Scientist mixes fish guts and sawdust to create energy

April 28, 2011

Marmian Grimes

UAF photo by Todd Paris. Andy Soria stands shows some of the components of his research on using fish waste as fuel.
UAF photo by Todd Paris. Andy Soria stands shows some of the components of his research on using fish waste as fuel.
Nancy Tarnai
907-474-5042
4/28/11

When one of Alaska’s largest seafood processors was fined $1.9 million for discharging fish waste into the ocean last month, UAF assistant professor Andy Soria watched the media coverage closely and shook his head.

His experiments could benefit fish processors by turning salmon waste into fuel.
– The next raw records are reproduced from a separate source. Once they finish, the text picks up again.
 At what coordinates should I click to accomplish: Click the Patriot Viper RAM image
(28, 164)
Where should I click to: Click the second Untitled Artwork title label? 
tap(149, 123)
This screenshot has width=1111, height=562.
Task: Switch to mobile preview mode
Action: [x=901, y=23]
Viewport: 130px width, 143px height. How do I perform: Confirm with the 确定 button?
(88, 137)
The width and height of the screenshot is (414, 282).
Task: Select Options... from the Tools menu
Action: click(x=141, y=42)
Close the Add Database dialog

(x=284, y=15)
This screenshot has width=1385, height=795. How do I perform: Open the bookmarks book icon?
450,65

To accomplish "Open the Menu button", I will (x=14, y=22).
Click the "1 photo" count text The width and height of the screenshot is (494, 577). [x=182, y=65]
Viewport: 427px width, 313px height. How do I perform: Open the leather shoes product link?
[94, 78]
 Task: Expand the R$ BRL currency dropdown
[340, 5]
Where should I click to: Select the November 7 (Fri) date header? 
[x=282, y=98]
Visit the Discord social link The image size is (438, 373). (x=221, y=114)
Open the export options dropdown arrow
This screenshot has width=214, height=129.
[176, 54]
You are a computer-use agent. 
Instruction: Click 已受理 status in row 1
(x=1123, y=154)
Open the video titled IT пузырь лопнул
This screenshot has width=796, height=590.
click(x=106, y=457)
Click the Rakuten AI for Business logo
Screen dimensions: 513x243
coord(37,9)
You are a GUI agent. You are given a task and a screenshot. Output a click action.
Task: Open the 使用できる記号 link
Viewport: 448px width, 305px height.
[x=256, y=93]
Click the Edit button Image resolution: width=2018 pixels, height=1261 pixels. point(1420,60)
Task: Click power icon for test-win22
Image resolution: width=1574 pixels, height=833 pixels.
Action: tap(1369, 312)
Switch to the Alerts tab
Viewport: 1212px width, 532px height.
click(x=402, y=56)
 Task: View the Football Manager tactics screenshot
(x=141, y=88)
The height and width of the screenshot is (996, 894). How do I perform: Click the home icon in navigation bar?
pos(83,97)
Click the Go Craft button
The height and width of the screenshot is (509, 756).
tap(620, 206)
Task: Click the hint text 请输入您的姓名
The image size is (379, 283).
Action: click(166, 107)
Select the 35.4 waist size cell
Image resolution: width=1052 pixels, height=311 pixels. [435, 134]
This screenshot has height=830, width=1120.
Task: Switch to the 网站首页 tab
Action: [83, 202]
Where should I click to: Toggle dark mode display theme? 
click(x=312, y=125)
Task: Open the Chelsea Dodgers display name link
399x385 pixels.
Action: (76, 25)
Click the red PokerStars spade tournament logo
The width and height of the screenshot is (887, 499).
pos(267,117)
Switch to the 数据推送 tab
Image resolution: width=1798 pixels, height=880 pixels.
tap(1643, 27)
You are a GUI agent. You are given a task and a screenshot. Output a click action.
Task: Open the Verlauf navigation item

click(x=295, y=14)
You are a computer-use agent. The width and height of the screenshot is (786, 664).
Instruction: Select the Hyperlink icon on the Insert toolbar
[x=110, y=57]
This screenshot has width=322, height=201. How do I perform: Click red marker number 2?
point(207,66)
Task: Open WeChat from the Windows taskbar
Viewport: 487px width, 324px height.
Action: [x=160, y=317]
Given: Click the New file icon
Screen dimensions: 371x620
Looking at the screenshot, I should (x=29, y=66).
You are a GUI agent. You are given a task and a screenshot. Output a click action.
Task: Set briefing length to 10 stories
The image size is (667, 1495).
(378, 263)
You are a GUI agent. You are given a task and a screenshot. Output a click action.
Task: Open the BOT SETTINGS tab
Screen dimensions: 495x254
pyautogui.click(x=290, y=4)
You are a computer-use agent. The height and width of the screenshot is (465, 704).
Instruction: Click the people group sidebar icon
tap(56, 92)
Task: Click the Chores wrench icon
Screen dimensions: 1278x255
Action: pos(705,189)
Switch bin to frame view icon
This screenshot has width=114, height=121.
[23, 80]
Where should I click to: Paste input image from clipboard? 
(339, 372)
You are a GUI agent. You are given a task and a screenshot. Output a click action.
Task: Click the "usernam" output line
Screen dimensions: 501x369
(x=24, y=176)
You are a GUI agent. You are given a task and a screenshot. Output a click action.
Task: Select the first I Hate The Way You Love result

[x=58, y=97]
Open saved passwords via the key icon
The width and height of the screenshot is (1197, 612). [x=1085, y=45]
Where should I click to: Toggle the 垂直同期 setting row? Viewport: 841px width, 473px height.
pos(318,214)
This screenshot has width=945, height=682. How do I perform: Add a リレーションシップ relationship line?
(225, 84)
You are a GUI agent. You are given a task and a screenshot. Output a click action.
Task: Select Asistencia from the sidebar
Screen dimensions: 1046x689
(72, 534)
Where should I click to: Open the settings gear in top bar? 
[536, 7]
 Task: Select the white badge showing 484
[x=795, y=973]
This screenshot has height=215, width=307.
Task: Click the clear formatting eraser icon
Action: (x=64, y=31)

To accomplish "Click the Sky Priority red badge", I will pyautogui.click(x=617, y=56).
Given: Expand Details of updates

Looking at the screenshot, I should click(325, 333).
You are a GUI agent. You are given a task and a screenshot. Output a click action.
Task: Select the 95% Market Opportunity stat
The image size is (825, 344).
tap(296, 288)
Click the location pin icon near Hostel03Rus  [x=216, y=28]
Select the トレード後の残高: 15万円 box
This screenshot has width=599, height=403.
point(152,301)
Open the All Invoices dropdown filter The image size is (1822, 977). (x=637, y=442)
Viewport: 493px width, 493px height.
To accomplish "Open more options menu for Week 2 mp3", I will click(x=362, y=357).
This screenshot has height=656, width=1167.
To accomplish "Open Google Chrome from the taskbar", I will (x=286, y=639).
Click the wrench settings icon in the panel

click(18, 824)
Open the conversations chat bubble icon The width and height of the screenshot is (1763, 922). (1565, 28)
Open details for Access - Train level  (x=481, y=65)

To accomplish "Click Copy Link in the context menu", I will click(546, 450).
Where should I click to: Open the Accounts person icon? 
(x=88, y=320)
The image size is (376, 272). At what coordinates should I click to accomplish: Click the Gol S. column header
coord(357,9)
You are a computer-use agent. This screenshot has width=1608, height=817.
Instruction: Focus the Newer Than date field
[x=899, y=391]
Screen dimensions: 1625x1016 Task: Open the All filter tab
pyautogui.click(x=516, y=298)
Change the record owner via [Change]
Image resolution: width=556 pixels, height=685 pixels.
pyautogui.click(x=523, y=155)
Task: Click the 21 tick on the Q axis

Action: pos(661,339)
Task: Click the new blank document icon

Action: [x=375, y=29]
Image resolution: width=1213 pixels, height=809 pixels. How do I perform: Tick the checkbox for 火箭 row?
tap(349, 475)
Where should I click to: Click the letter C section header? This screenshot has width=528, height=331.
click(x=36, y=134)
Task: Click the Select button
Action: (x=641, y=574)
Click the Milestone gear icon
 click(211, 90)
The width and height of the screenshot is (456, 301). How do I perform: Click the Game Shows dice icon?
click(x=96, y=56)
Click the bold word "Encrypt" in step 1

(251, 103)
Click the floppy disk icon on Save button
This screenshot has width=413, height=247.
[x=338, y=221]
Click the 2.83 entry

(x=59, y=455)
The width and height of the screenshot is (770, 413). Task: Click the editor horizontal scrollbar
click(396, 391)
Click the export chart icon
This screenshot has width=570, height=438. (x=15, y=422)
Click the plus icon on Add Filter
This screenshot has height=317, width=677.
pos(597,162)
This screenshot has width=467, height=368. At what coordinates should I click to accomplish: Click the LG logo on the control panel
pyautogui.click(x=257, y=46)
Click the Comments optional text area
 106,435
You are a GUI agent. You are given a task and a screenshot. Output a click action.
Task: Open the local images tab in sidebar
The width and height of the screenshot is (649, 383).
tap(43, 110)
“In Alaska alone, there are 100,000 metric tons of salmon wastes dispersed into the ocean each year,” Soria said. The waste is so massive that it can’t decompose into fish food. “There are underground mountains of fish waste.”

Soria has been experimenting with mixing fish waste and the sawdust of coastal alder or black spruce to create pellets. The mixture of fish and sawdust is compressed and placed inside a gasifier to produce a natural gas equivalent.

The pellets can accommodate up to 25 percent wet fish slurry and still retain heating value. The ideal proportion of salmon fish slurry—a mixture of guts, heads, tails and viscera with a moisture content of 70 percent—is 20 percent of the total pellet.

“In practice, reducing 20 percent, or 20,000 metric tons, of wastes that are dumped into the ocean is a very positive thing,” Soria said.

The pellets smell like a fresh fishy river, Soria said, not like rotting fish. “It looks like wood and smells like fish.”

The results have been very positive, Soria said. “We can use an industrial waste product, a natural resource for Alaska, as high-quality feed stock and provide heat to the cannery. They can reap the benefits of excess waste and offset operating costs by displacing the diesel fuel needed to run the cannery operations.”

Soria’s work, performed in the Renewable-Based Hydrocarbons Lab at the Palmer Center for Sustainable Living, has been done on a small scale. He knows that canneries would have to make a capital investment to set up such a system, but he deems that a better answer than paying fines.

“This is the first piece,” he said. “This project proves fish waste can make energy.”

He would like to continue studying the ash composition and emissions profile.

“There is still additional work that needs to occur,” Soria said. With a major source of his funding, the USDA Agricultural Research Service, slated for the federal budget chopping block this October, Soria isn’t sure about the future of the research.

“The long-term goal is to design reactor and reaction conditions that will optimize the production of combustible gas from these Alaska-specific waste streams and be able to run generators and provide process heat,” he said.